As mentioned, the system’s interaction and data model is designed to encourage the exploration of links between people and their projects. When two existing users log on to the same screen, for example, any items they have in common are highlighted. Indeed, one of the core social innovations of the GI user experience is the successful encouragement of sharing a single screen.

The kiosks were context-dependent, displaying information relating to the screens’ specific locations and the user(s) standing in front of them.
After leaving the Media Lab, users can also access a ‘portfolio’ on the Internet with a log of their activities, listing the items in which they were interested and the people with whom they shared the screens. This makes it easier for them to connect later with researchers and other people they met while interacting with the system.
The future of kiosks?
When conceptualizing GI, the MIT researchers considered two general forms of kiosks:
- Utility-based kiosks designed to accomplish or ‘incentivize’ certain tasks.
- Information-based kiosks designed to provide contextual access to digital content.
GI fills both of these roles with custom displays based on the user’s physical location that promote exploration and social interaction.
One project that shared several concepts with GI was the United States Library of Commerce’s deployment of information kiosks that allow patrons to identify specific artifacts and associate them with their personal accounts, which can later be accessed at home through a dedicated web portal.
Another was a Pepsi kiosk system that allowed consumers to receive incentives based on how much they personally recycled. Users logged in via touch screen and their physical recycling inputs at a kiosk were immediately reflected in their accounts. Kiosk location was not an important factor in this case.

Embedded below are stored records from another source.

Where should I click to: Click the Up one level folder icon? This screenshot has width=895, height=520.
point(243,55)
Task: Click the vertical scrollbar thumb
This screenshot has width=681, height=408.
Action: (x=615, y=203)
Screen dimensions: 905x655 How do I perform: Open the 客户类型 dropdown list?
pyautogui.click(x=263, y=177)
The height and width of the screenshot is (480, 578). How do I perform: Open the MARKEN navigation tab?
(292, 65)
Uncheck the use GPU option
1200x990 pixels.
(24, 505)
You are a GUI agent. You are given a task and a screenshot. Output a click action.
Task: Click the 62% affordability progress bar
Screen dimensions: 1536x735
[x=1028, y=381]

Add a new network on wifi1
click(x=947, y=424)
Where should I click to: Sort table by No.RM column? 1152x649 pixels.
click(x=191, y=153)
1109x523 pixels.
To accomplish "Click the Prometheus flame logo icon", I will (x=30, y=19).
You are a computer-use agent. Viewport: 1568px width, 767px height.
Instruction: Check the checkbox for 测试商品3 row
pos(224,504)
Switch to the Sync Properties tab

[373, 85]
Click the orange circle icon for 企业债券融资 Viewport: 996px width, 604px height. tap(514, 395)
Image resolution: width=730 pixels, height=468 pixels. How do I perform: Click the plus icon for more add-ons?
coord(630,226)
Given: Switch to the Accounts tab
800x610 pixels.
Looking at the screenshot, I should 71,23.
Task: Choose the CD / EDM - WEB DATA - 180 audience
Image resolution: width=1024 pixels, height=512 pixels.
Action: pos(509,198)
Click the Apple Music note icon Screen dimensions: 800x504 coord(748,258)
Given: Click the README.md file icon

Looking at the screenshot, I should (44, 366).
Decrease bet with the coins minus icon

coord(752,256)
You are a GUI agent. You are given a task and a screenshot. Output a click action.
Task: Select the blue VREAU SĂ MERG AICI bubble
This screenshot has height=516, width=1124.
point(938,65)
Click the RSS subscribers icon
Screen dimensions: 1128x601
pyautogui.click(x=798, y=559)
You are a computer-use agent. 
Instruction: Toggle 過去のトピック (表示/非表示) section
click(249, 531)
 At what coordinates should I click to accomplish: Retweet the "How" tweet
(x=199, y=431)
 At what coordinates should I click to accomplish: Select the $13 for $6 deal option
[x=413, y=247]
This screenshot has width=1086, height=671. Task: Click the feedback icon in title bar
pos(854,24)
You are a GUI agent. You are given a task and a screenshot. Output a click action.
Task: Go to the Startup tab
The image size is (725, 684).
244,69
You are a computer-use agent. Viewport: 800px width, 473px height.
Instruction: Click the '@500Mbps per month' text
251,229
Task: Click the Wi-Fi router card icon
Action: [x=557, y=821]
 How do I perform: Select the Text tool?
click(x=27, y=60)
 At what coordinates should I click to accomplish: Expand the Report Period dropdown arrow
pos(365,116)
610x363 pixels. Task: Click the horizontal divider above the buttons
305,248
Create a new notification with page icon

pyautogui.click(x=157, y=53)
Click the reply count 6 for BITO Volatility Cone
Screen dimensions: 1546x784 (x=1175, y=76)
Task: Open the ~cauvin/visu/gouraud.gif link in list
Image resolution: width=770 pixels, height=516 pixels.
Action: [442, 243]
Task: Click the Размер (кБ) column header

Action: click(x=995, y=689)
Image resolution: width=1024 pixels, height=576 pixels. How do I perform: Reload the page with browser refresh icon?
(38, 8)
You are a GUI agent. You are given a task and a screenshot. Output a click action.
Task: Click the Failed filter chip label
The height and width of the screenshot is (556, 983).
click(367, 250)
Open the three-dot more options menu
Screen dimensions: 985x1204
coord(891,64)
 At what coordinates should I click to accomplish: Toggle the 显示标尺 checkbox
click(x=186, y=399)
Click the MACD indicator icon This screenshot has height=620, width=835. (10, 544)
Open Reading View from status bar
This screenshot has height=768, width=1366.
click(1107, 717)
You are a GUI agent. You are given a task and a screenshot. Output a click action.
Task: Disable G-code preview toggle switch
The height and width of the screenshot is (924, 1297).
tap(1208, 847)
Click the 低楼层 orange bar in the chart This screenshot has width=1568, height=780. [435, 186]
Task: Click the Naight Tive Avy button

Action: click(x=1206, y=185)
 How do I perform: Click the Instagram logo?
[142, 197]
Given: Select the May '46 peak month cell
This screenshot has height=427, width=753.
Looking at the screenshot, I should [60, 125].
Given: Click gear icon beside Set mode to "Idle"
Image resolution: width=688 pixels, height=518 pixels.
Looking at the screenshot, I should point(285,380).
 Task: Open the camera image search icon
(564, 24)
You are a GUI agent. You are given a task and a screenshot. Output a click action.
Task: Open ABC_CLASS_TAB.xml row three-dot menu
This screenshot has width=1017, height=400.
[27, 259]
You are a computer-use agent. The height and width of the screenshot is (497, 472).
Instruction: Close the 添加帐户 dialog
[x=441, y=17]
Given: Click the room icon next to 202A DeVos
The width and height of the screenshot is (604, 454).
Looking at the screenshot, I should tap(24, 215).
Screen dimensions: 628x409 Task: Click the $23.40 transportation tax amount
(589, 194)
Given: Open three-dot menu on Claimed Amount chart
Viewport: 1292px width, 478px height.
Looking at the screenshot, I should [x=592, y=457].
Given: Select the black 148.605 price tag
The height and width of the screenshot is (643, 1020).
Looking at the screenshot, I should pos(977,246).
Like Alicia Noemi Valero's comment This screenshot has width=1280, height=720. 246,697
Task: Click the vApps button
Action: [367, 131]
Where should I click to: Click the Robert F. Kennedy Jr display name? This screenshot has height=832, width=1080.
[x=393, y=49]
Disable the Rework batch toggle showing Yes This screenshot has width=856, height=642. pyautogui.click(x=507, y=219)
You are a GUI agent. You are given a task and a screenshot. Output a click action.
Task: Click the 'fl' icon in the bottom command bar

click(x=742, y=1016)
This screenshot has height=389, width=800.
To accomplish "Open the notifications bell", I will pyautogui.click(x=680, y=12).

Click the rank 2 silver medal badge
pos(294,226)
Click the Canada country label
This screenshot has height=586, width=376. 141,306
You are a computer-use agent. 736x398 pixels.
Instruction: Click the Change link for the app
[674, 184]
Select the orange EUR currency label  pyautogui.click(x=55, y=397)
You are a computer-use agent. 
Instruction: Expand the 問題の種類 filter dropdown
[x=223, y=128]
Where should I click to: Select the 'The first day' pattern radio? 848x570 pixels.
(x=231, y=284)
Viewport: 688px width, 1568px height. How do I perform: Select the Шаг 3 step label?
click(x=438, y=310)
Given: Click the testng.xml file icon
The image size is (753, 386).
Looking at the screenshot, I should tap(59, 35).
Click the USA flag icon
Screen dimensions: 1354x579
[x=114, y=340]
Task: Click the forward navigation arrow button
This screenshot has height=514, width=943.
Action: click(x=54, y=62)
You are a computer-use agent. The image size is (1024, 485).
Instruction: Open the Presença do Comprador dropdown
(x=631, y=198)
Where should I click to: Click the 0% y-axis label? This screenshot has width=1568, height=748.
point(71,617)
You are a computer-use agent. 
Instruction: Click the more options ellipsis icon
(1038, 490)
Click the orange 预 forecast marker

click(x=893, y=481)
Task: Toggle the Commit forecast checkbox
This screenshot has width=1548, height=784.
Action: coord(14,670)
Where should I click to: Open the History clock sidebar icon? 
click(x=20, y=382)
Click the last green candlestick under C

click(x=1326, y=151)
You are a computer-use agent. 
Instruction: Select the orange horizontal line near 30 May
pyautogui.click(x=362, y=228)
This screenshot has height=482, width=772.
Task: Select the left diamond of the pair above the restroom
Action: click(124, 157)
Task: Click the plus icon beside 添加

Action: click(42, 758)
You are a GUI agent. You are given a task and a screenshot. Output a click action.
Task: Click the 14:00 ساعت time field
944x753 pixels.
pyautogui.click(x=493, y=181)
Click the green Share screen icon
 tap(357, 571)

A third precedent was a college campus kiosk system that detected nearby students’ RFID badges, looked up their classes and helped direct them to their next destination. These units were installed at two locations and could personalize data based on maps and students’ schedules, but there was no way for users to update that data at the kiosk itself. The information transfer was unidirectional.

One innovative aspect of the project was how it successfully encouraged multiple users to share a single screen.
GI was initially deployed in the MIT Media Lab building in May 2010, in time for the facility’s spring sponsor event, which was attended by approximately 1,000 people, including students, faculty, staff and representatives from nearly 100 companies. With crowds of people gathering around the displays, it quickly became clear GI activity would be clustered around such events.
The next biannual sponsor event was in October 2010, which saw a relative increase in visitor engagement, evident from statistics recording use. The absolute number of navigation interactions decreased, but there were more logins at multiple locations by the same users, more ‘co-logins’ involving more than one person and more in-depth exploration of the displayed information.
Since the initial deployment, the MIT Media Lab has built a prototype for a financial software company, to help its employees connect their own ideas, and installed another GI screen at a bank’s headquarters (HQ) to better enable users there to navigate changing projects. And for the lab network itself, the researchers decided to incorporate additional ‘ad hoc’ social networking for sponsors, updating the AI to recommend not only projects each guest should visit, but also other people he/she might want to network with or visit.